Uncovering Natural Supersymmetry via the interplay between the LHC and Direct Dark Matter Detection

TL;DR

This paper investigates the potential of the LHC and direct dark matter detection experiments to probe Natural Supersymmetry scenarios with higgsino-like dark matter, highlighting the complementarity of collider and direct detection methods.

Contribution

It demonstrates how optimized LHC searches at 13 TeV can extend dark matter mass limits beyond LEP2, and emphasizes the complementary roles of collider and direct detection experiments in exploring NSUSY.

Findings

LHC at 8 TeV cannot improve upon LEP2 limits for DM mass.

Optimized 13 TeV LHC searches can exclude DM masses up to 200-250 GeV.
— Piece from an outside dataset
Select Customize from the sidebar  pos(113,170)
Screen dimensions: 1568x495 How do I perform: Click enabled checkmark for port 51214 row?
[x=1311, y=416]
LHC and direct detection experiments are highly complementary in probing NSUSY.

Abstract

We have explored Natural Supersymmetry (NSUSY) scenarios with low values of the $\mu$ parameter which are characterised by higgsino-like Dark Matter (DM) and compressed spectra for the lightest MSSM particles, $\chi^0_1$, $\chi^0_2$ and $\chi^\pm_1$. This scenario could be probed via monojet signatures, but as the signal-to-background ratio (S/B) is low we demonstrate that the 8 TeV LHC cannot obtain limits on the DM mass beyond those of LEP2. On the other hand, we have found, for the 13 TeV run of the LHC, that by optimising kinematical cuts we can bring the S/B ratio up to the 5(3)% level which would allow the exclusion of the DM mass up to 200(250) GeV respectively, significantly extending LEP2 limits. Moreover, we have found that LUX/XENON1T and LHC do play very complementary roles in exploring the parameter space of NSUSY, as the LHC has the capability to access regions where DM is quasi-degenerate with other higgsinos, which are challenging for direct detection experiments.